» EXERCISE OBJECTIVE: Write out each of the entries below word for word, without any changes.

» EXTRACTED ENTRIES:
☆ ☆ ☆ ☆ ☆ ☆ ☆
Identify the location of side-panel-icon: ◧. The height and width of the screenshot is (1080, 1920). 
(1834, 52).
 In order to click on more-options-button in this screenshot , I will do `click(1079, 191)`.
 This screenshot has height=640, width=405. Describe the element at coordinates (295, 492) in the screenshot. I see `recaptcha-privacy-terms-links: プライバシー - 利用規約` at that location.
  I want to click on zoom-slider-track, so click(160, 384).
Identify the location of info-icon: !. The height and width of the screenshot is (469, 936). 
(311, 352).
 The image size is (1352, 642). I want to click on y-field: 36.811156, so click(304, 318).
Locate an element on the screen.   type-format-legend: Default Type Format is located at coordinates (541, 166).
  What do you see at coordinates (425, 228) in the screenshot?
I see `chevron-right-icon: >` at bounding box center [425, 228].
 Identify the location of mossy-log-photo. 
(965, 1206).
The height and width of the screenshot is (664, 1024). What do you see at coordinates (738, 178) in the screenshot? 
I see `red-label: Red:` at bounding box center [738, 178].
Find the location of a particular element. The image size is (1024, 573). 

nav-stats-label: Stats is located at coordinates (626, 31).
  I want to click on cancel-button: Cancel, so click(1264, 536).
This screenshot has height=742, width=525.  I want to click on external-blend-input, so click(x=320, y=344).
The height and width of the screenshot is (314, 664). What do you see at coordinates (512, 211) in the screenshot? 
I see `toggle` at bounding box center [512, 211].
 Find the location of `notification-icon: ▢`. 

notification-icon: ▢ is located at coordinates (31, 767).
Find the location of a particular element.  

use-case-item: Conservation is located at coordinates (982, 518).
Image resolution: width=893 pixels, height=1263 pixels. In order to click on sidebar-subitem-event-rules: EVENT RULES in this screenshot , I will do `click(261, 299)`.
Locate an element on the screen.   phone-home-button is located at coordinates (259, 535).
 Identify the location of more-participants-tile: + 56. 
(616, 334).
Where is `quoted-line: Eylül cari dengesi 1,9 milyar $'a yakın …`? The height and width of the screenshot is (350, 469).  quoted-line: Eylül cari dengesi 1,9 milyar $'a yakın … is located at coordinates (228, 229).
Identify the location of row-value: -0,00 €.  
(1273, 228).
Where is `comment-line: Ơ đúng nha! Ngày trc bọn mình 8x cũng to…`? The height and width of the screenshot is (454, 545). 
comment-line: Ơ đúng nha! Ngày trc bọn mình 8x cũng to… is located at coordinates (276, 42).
☆ ☆ ☆ ☆ ☆ ☆ ☆
» RESPONSE:
Identify the location of side-panel-icon: ◧. The height and width of the screenshot is (1080, 1920). 
(1834, 52).
 In order to click on more-options-button in this screenshot , I will do `click(1079, 191)`.
 This screenshot has height=640, width=405. Describe the element at coordinates (295, 492) in the screenshot. I see `recaptcha-privacy-terms-links: プライバシー - 利用規約` at that location.
  I want to click on zoom-slider-track, so click(160, 384).
Identify the location of info-icon: !. The height and width of the screenshot is (469, 936). 
(311, 352).
 The image size is (1352, 642). I want to click on y-field: 36.811156, so click(304, 318).
Locate an element on the screen.   type-format-legend: Default Type Format is located at coordinates (541, 166).
  What do you see at coordinates (425, 228) in the screenshot?
I see `chevron-right-icon: >` at bounding box center [425, 228].
 Identify the location of mossy-log-photo. 
(965, 1206).
The height and width of the screenshot is (664, 1024). What do you see at coordinates (738, 178) in the screenshot? 
I see `red-label: Red:` at bounding box center [738, 178].
Find the location of a particular element. The image size is (1024, 573). 

nav-stats-label: Stats is located at coordinates (626, 31).
  I want to click on cancel-button: Cancel, so click(1264, 536).
This screenshot has height=742, width=525.  I want to click on external-blend-input, so click(x=320, y=344).
The height and width of the screenshot is (314, 664). What do you see at coordinates (512, 211) in the screenshot? 
I see `toggle` at bounding box center [512, 211].
 Find the location of `notification-icon: ▢`. 

notification-icon: ▢ is located at coordinates (31, 767).
Find the location of a particular element.  

use-case-item: Conservation is located at coordinates (982, 518).
Image resolution: width=893 pixels, height=1263 pixels. In order to click on sidebar-subitem-event-rules: EVENT RULES in this screenshot , I will do `click(261, 299)`.
Locate an element on the screen.   phone-home-button is located at coordinates (259, 535).
 Identify the location of more-participants-tile: + 56. 
(616, 334).
Where is `quoted-line: Eylül cari dengesi 1,9 milyar $'a yakın …`? The height and width of the screenshot is (350, 469).  quoted-line: Eylül cari dengesi 1,9 milyar $'a yakın … is located at coordinates (228, 229).
Identify the location of row-value: -0,00 €.  
(1273, 228).
Where is `comment-line: Ơ đúng nha! Ngày trc bọn mình 8x cũng to…`? The height and width of the screenshot is (454, 545). 
comment-line: Ơ đúng nha! Ngày trc bọn mình 8x cũng to… is located at coordinates (276, 42).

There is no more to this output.